What this task involves: Nothing but the lines from the one containing "Task: Pick Установить принтер option in list" to the end of the records below should be output, each exactly as written.

Saved entries
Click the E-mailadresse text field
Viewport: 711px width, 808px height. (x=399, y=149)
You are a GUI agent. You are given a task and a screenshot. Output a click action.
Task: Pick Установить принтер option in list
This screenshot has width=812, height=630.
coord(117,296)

Solved exercise:
Task: Pick Установить принтер option in list
This screenshot has width=812, height=630.
coord(117,296)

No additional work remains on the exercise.